RECORDS PROVIDED =
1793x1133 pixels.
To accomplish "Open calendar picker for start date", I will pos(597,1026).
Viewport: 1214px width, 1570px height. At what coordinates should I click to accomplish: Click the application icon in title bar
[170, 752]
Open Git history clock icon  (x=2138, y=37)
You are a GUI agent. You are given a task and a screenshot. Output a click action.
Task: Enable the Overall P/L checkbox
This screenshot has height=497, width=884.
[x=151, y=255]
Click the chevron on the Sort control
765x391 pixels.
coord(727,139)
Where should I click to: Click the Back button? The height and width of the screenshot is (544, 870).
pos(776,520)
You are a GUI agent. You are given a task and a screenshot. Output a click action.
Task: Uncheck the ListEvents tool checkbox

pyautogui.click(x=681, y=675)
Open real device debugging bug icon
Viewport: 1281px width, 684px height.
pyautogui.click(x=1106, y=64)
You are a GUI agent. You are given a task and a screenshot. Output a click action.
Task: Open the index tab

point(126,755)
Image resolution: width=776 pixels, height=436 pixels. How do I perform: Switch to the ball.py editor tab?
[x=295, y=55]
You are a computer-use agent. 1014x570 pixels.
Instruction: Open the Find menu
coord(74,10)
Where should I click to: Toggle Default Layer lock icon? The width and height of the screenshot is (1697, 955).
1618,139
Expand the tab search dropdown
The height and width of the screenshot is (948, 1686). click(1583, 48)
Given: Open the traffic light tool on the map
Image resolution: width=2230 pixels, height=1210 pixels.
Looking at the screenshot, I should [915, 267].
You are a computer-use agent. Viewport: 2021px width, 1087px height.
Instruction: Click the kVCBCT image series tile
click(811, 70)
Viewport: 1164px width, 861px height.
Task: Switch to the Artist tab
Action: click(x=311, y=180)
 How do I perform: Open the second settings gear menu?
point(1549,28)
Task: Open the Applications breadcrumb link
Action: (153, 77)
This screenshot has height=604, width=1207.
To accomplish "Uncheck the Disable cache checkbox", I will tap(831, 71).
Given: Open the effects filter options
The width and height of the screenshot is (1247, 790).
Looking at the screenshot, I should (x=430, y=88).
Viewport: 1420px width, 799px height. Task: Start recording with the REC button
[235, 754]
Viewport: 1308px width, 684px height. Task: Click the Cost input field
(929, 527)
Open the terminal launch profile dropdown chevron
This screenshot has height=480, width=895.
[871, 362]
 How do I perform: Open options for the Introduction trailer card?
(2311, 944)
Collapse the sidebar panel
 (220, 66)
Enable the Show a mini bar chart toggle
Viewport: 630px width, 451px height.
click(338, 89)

WHAT THE TASK ASKS = The response must be an exact reproduction of all the entries.

YOUR RESPONSE =
1793x1133 pixels.
To accomplish "Open calendar picker for start date", I will pos(597,1026).
Viewport: 1214px width, 1570px height. At what coordinates should I click to accomplish: Click the application icon in title bar
[170, 752]
Open Git history clock icon  (x=2138, y=37)
You are a GUI agent. You are given a task and a screenshot. Output a click action.
Task: Enable the Overall P/L checkbox
This screenshot has height=497, width=884.
[x=151, y=255]
Click the chevron on the Sort control
765x391 pixels.
coord(727,139)
Where should I click to: Click the Back button? The height and width of the screenshot is (544, 870).
pos(776,520)
You are a GUI agent. You are given a task and a screenshot. Output a click action.
Task: Uncheck the ListEvents tool checkbox

pyautogui.click(x=681, y=675)
Open real device debugging bug icon
Viewport: 1281px width, 684px height.
pyautogui.click(x=1106, y=64)
You are a GUI agent. You are given a task and a screenshot. Output a click action.
Task: Open the index tab

point(126,755)
Image resolution: width=776 pixels, height=436 pixels. How do I perform: Switch to the ball.py editor tab?
[x=295, y=55]
You are a computer-use agent. 1014x570 pixels.
Instruction: Open the Find menu
coord(74,10)
Where should I click to: Toggle Default Layer lock icon? The width and height of the screenshot is (1697, 955).
1618,139
Expand the tab search dropdown
The height and width of the screenshot is (948, 1686). click(1583, 48)
Given: Open the traffic light tool on the map
Image resolution: width=2230 pixels, height=1210 pixels.
Looking at the screenshot, I should [915, 267].
You are a computer-use agent. Viewport: 2021px width, 1087px height.
Instruction: Click the kVCBCT image series tile
click(811, 70)
Viewport: 1164px width, 861px height.
Task: Switch to the Artist tab
Action: click(x=311, y=180)
 How do I perform: Open the second settings gear menu?
point(1549,28)
Task: Open the Applications breadcrumb link
Action: (153, 77)
This screenshot has height=604, width=1207.
To accomplish "Uncheck the Disable cache checkbox", I will tap(831, 71).
Given: Open the effects filter options
The width and height of the screenshot is (1247, 790).
Looking at the screenshot, I should (x=430, y=88).
Viewport: 1420px width, 799px height. Task: Start recording with the REC button
[235, 754]
Viewport: 1308px width, 684px height. Task: Click the Cost input field
(929, 527)
Open the terminal launch profile dropdown chevron
This screenshot has height=480, width=895.
[871, 362]
 How do I perform: Open options for the Introduction trailer card?
(2311, 944)
Collapse the sidebar panel
 (220, 66)
Enable the Show a mini bar chart toggle
Viewport: 630px width, 451px height.
click(338, 89)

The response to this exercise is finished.